##### DATA EXTRACTS #####

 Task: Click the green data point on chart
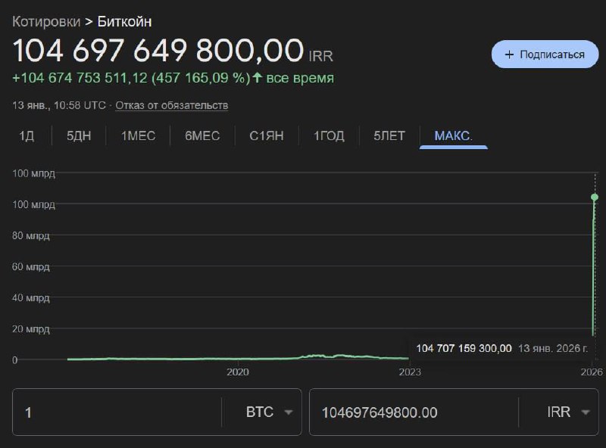pos(595,198)
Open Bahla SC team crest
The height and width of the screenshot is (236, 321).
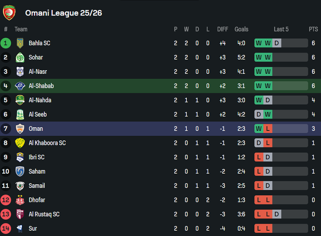pos(20,43)
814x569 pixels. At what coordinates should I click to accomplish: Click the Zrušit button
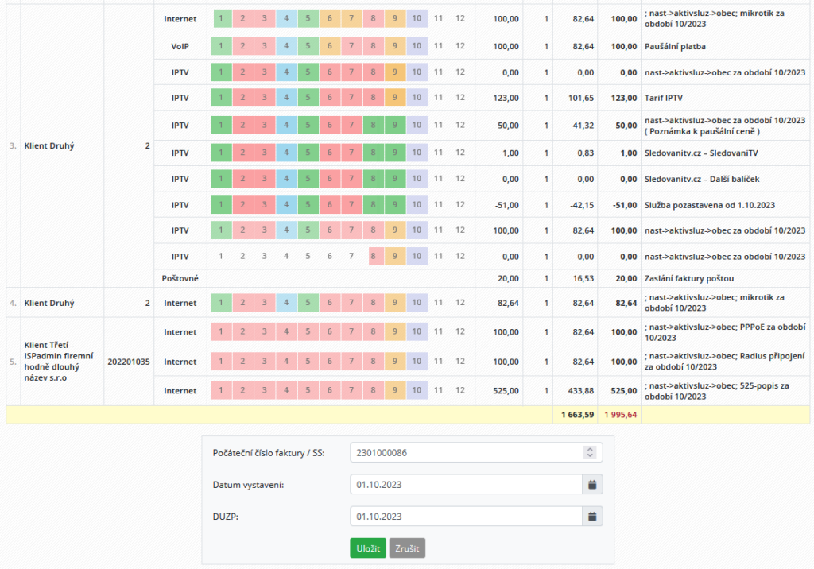[x=406, y=548]
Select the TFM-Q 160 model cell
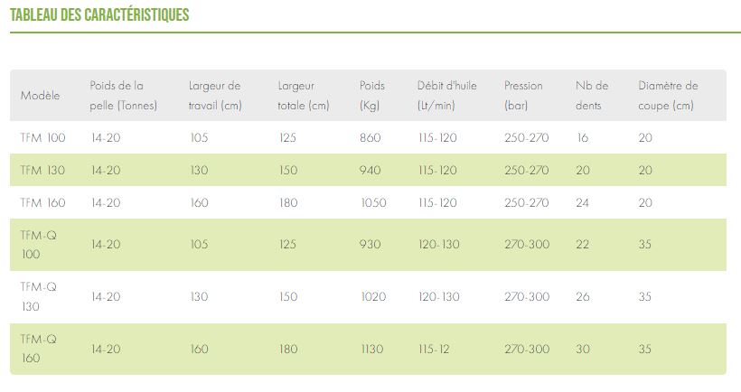741x392 pixels. tap(38, 349)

#####

YOUR TASK: If a record holds a picture, leave the picture out, but repeat every line exactly.

SOLUTION FOR THIS TASK:
 Task: Click the green data point on chart
pos(595,198)
Open Bahla SC team crest
The height and width of the screenshot is (236, 321).
pos(20,43)
814x569 pixels. At what coordinates should I click to accomplish: Click the Zrušit button
[x=406, y=548]
Select the TFM-Q 160 model cell
741x392 pixels. tap(38, 349)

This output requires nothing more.